I assume adjacent is defined in a way like isVisible is (except where the parameters are Vector3's)
nodes I take as a list of Vector3's, and from and to being two Vector3's inside of that list.
I didn't test this, but it should work. This function seems to replace your Search and GetShortestPath functions.
When A* is implemented correctly, it efficiently finds the shortest path, not just a path which may be short, but the shortest path.
function astar(nodes,from,to)
local visited = {};
local goto = {}; -- Should be a heap for efficiency
local parent = {};
local pathDistance = {};
local last = from;
while last and last ~= to do
visited[last] = true;
for _,node in pairs(nodes) do
if adjacent(node,last) and not visited[node] then
pathDistance[node] = pathDistance[last]
+ (node-last).magnitude;
parent[node] = last;
visited[node] = true;
table.insert(goto,node);
end
end
table.sort(goto, function(a,b)
local DA = (a - to).magnitude;
local DB = (b - to).magnitude;
return DA + pathDistance[a] < DB + pathDistance[b];
end);
-- Again, for efficiency purposes, should be a heap
last = goto[1];
end
local path = {};
while last do
table.insert(path,last,1);
last = parent[last];
end
return path;
end
EDIT: Here's an explanation of the algorithm.
This form of path finding is done on a list of "nodes", points in space. Some of them are "connected" or "adjacent", meaning you can go directly from one to another. In the context of a game, that means you can walk in a straight line without any obstacles in the way.
The idea of A* is to improve upon Dijstrika's algorithm. Dijstrika's algorithm starts from a single node, and finds the very closest node, V, to the starting node, S.

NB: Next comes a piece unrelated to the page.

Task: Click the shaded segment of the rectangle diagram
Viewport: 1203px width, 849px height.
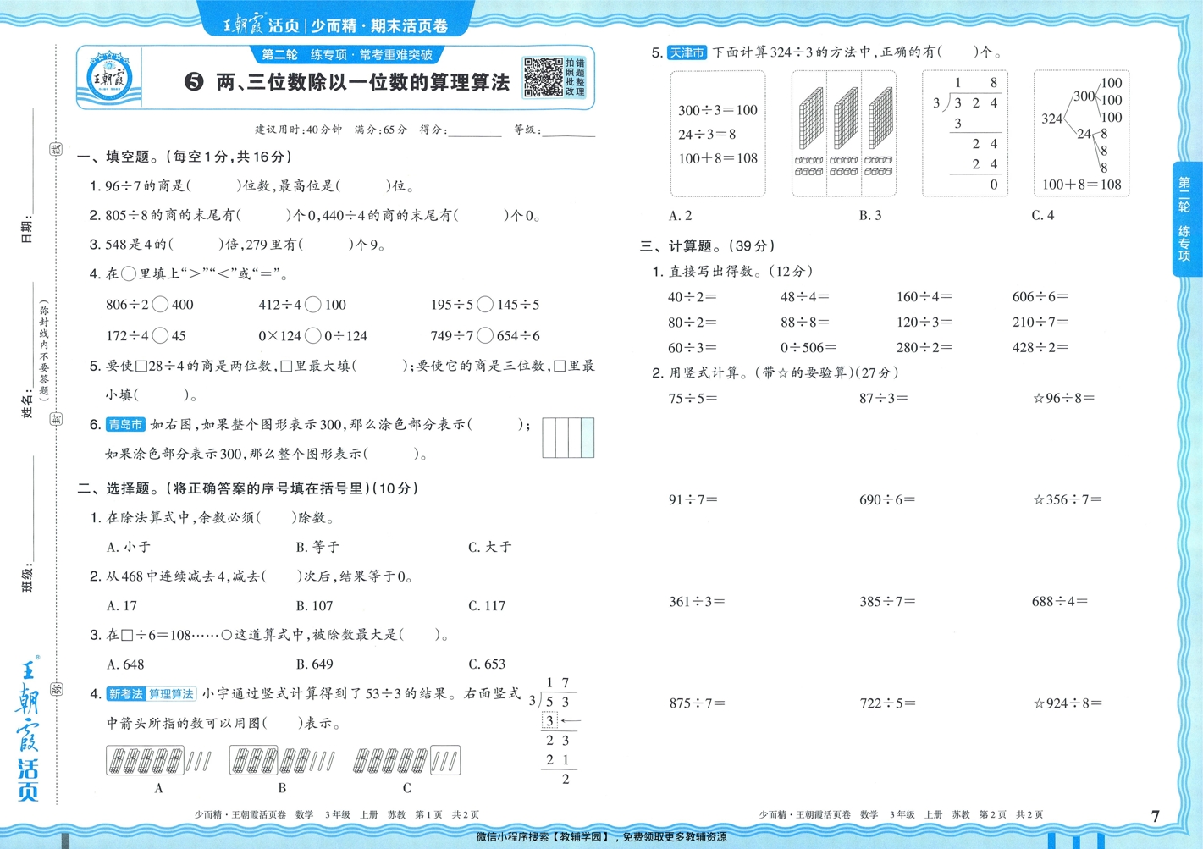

You know that since this was the shortest edge available, any other path to that particular closest node would be longer than this one; you know the shortest path from S to V is just {S,V}.
Now we consider all of the nodes adjacent to either S or V to find the next closest (by path length) node to S. If this node, B is adjacent to V (but not S) then the distance of its path is ||B - V|| + ||V - S||. If it is adjacent to S, it's path length is just ||B - S||. (||x|| here means the magnitude of vector x)

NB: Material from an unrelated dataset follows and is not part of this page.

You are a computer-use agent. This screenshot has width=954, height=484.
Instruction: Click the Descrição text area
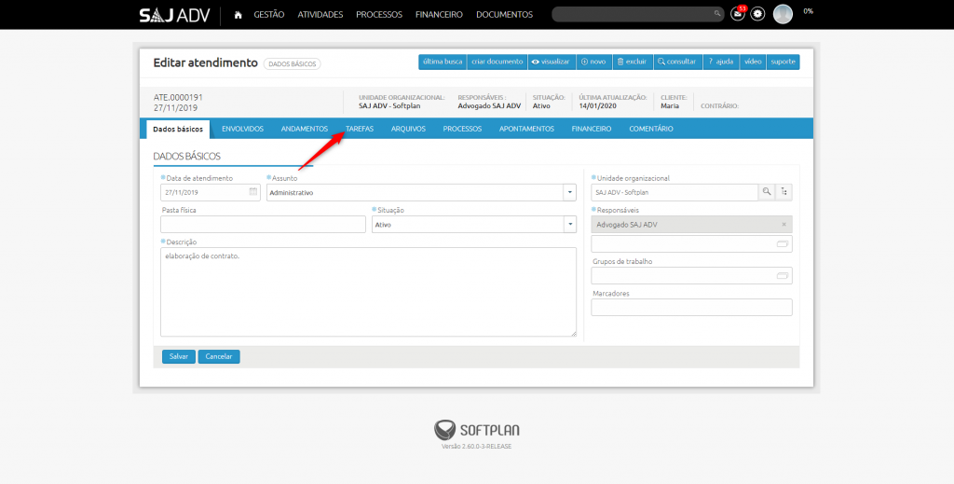click(368, 291)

We see for the same arguments as before that we have the shortest path to B (either {S,B} or {S,V,B}) and furthermore that no node has a shorter path than B.
We can repeat this until we find a shortest path to every node.

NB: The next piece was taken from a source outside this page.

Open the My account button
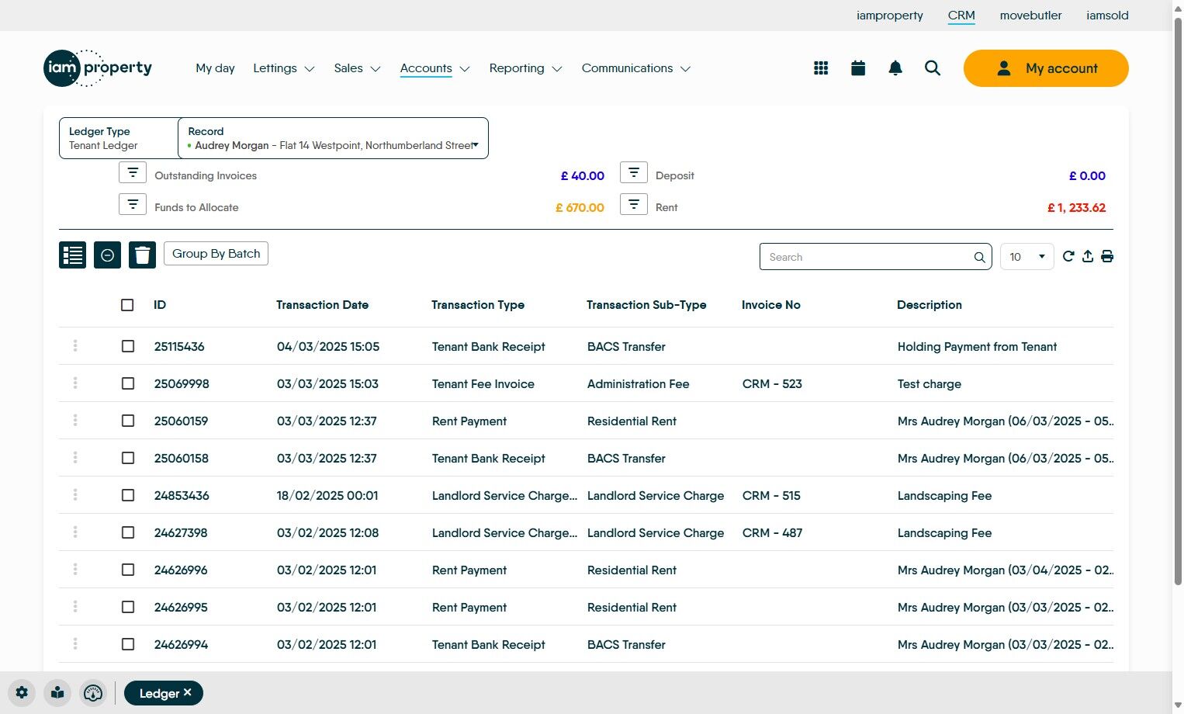1184x714 pixels. [1045, 68]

If you think about this, though, for most applications, this is grossly inefficient. Why do we care about the shortest path to B if we only need to know the shortest path to C?
We could begin by modifying the way we grow out. If we instead consider the node closest to our target, we'll see that it only bothers checking things going in the correct direction. This will mean it will (usually) find the path much more quickly. However, we can easily imagine mazes where it goes completely out of its way, turns around, and then finds the solution. The paths produced from this "best first" search is not optimal.
It is provable that if we modify Dijstrika's by just adding the distance to the target, we keep the paths optimal, but also make it much more direct to the target. If we multiply that distance by a larger amount, we get a faster algorithm that gives slightly less optimal paths.
So that's A* for you.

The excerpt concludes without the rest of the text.